TAREA ASIGNADA 1 >> Cita sin cambios el fragmento del texto sobre Semmelweis que empieza con las palabras que contienen “Todo comenzó en” y termina con “salas de maternidad.”.
TAREA ASIGNADA 2 >> Indica si cada afirmación coincide con el texto sobre Semmelweis, respondiendo sí o no y citando las palabras del texto que lo deciden: (a) Semmelweis nació en Hungría y trabajaba en Viena. (b) La sala de partos con mayor mortalidad era la atendida solo por parteras. (c) Con el lavado de manos obligatorio, las tasas de mortalidad bajaron en 3 meses.
TAREA ASIGNADA 3 >> Continúa el texto sobre Semmelweis a partir de su última oración.

TEXTO PROPORCIONADO >>
▼▼▼

En realidad, escuchar a alguien decir “lávese las manos” en este clima actual se siente casi como una bendición moderna, por lo que es desconcertante y triste pensar que el hombre que fue pionero de esta práctica, el Dr. Ignaz Semmelweis, fuera perseguido por su descubrimiento revolucionario, hasta el punto de morir prematuramente.
Todo comenzó en 1847, cuando Semmelweis, nacido en Hungría, trabajaba en Viena y realizó una investigación que dio como resultado la institución del lavado de manos obligatorio en los hospitales. Si bien su investigación médica anterior se centró en combatir el infanticidio, una práctica común entre las prostitutas de su época, se diversificó en el estudio de la fiebre infantil (o “puerperal”) en las salas de maternidad.
El momentum de Semmelweis se produjo cuando notó que había tasas de mortalidad sorprendentemente más altas en una sala de partos en particular atendida por médicos y estudiantes, en comparación con otra sala de partos cercana atendida solo por parteras.
Después de un examen exhaustivo de las prácticas en ambas salas, correlacionó las muertes maternas con los estudiantes que habían realizado autopsias en cadáveres inmediatamente antes de asistir a los partos.
Después de exigir una política estricta de lavado de manos entre dejar el laboratorio de cadáveres y dirigirse a la sala de maternidad, las tasas de mortalidad se redujeron de 10 a 20 veces en 3 meses, lo que demuestra que este simple gesto hacían disminuir enormemente los contagios.

▲▲▲

REGISTROS EXTRAÍDOS >>
▼▼▼

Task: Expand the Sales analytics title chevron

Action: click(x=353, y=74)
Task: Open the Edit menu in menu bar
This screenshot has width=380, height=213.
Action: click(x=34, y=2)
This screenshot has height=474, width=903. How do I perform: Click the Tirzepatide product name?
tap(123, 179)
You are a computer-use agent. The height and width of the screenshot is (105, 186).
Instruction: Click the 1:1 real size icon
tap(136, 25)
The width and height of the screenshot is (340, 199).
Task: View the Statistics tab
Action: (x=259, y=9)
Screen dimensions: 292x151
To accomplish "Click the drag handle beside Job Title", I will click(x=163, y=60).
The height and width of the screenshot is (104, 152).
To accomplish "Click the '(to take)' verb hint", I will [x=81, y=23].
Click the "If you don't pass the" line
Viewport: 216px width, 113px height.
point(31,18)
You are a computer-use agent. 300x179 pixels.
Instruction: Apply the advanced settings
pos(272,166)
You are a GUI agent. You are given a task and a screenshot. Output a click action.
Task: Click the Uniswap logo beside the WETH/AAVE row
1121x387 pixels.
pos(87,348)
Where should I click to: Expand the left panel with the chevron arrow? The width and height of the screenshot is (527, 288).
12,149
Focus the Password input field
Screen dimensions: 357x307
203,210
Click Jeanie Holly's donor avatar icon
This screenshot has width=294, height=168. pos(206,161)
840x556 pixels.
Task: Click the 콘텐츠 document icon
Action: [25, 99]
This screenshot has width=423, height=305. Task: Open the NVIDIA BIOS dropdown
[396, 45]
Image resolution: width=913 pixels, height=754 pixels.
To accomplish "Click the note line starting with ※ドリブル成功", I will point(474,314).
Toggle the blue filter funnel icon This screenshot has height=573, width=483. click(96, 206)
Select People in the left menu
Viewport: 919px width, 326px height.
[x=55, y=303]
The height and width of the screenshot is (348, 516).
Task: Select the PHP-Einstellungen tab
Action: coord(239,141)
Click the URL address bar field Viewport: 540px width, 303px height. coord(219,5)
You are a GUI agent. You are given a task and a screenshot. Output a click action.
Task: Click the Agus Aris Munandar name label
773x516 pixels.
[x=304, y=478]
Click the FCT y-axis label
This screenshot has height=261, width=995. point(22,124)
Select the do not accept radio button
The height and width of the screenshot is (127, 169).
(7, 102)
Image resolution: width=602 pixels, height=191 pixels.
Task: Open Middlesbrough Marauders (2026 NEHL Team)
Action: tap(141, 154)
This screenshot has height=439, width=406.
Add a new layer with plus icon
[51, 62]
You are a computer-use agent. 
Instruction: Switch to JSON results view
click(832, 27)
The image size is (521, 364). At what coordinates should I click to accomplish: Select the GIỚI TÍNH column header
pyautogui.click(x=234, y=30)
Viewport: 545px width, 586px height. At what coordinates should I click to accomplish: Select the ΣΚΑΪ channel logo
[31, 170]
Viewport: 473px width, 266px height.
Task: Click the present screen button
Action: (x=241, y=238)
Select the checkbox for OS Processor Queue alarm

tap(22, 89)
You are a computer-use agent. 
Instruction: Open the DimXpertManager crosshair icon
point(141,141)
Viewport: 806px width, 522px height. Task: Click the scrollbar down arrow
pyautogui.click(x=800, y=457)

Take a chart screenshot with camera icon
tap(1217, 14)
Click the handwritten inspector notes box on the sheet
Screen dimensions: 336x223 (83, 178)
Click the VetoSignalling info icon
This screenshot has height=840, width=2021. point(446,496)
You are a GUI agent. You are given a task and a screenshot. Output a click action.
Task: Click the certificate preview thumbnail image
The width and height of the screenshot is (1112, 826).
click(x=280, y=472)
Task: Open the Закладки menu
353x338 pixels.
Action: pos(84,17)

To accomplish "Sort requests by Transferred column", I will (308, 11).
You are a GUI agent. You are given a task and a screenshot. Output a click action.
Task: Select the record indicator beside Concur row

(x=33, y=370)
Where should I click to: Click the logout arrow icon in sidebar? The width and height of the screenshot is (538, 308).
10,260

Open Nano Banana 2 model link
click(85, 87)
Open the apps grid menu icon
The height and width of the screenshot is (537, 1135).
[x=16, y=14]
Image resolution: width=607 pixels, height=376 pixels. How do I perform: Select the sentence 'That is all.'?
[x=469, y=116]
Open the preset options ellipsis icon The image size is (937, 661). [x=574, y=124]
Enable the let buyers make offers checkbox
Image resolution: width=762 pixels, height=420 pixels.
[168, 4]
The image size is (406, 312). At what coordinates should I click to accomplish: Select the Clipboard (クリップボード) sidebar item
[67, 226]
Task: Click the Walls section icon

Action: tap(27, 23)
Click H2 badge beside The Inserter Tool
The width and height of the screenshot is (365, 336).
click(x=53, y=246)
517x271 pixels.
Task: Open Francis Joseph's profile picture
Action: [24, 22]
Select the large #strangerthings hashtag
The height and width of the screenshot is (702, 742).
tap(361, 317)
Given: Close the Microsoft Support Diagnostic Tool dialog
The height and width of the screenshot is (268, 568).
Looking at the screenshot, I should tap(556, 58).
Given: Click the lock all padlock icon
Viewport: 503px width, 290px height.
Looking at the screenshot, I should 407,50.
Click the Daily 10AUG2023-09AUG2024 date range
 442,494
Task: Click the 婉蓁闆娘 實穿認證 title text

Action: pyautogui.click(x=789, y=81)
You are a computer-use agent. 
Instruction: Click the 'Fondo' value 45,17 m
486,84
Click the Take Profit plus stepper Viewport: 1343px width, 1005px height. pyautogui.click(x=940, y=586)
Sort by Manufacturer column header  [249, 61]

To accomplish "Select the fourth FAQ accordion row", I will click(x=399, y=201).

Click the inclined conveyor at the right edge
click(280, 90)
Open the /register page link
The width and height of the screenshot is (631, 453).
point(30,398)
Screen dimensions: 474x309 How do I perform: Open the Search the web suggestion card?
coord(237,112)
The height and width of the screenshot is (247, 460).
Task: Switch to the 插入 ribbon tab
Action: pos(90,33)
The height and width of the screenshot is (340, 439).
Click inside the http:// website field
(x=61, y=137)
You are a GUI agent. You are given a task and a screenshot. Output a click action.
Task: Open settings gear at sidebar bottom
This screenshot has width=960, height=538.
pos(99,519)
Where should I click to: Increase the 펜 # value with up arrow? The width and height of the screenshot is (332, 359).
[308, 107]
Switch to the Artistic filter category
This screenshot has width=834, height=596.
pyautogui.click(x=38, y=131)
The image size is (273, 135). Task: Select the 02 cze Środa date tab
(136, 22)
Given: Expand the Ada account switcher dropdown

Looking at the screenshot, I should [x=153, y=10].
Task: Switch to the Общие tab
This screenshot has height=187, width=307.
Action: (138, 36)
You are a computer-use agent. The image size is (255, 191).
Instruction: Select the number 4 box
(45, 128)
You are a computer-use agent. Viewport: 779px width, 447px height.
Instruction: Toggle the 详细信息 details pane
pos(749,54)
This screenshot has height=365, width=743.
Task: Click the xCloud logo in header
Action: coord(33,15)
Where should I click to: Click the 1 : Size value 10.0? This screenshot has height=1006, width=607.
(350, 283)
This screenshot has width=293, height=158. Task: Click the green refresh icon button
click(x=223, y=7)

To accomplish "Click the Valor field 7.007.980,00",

▲▲▲

RESPUESTA ESCRITA 1 >>
Todo comenzó en 1847, cuando Semmelweis, nacido en Hungría, trabajaba en Viena y realizó una investigación que dio como resultado la institución del lavado de manos obligatorio en los hospitales. Si bien su investigación médica anterior se centró en combatir el infanticidio, una práctica común entre las prostitutas de su época, se diversificó en el estudio de la fiebre infantil (o “puerperal”) en las salas de maternidad.

RESPUESTA ESCRITA 2 >>
(a) Sí: «Semmelweis, nacido en Hungría, trabajaba en Viena».
(b) No: «había tasas de mortalidad sorprendentemente más altas en una sala de partos en particular atendida por médicos y estudiantes, en comparación con otra sala de partos cercana atendida solo por parteras».
(c) Sí: «las tasas de mortalidad se redujeron de 10 a 20 veces en 3 meses».

RESPUESTA ESCRITA 3 >>
Sin embargo, uno esperaría que el avance de Semmelweis fuera acogido positivamente, pero no fue así. Muchos de sus colegas no estuvieron de acuerdo con las conclusiones del médico y rechazaron establecer esa práctica en su trabajo. Los hospitales se quejaron de los costos de proporcionar un ambiente sanitario, y Semmelweis se encontró rápidamente excluido de los círculos profesionales.
Pasó el tiempo y los hospitales donde instituyó el cambio volvieron a sus viejas prácticas insalubres. Semmelweis se agitó tanto con la creciente tasa de mortalidad materna, que algunos dicen que se volvió loco. Pero en lugar de prestar atención a sus hallazgos y volver a instituir el lavado de manos, los colegas de Semmelweis lo silenciaron encerrándolo en un manicomio.
En este punto, se espera que la fe de Semmelweis, rica en historias de santos y mártires que defendieron la verdad a toda costa, lo consolara en sus últimos días, cuando murió de sepsis (igual a la fiebre puerperal, solo que en su caso, el envenenamiento bacteriano no estaba relacionado con el parto), la enfermedad que luchó por curar.
Y aunque no haya un santoral que le recuerde, la vida misma de Semmelweis, su trabajo diario de lucha por “el más pequeño de ellos” es un testimonio de misericordia y una inspiración a través de los siglos.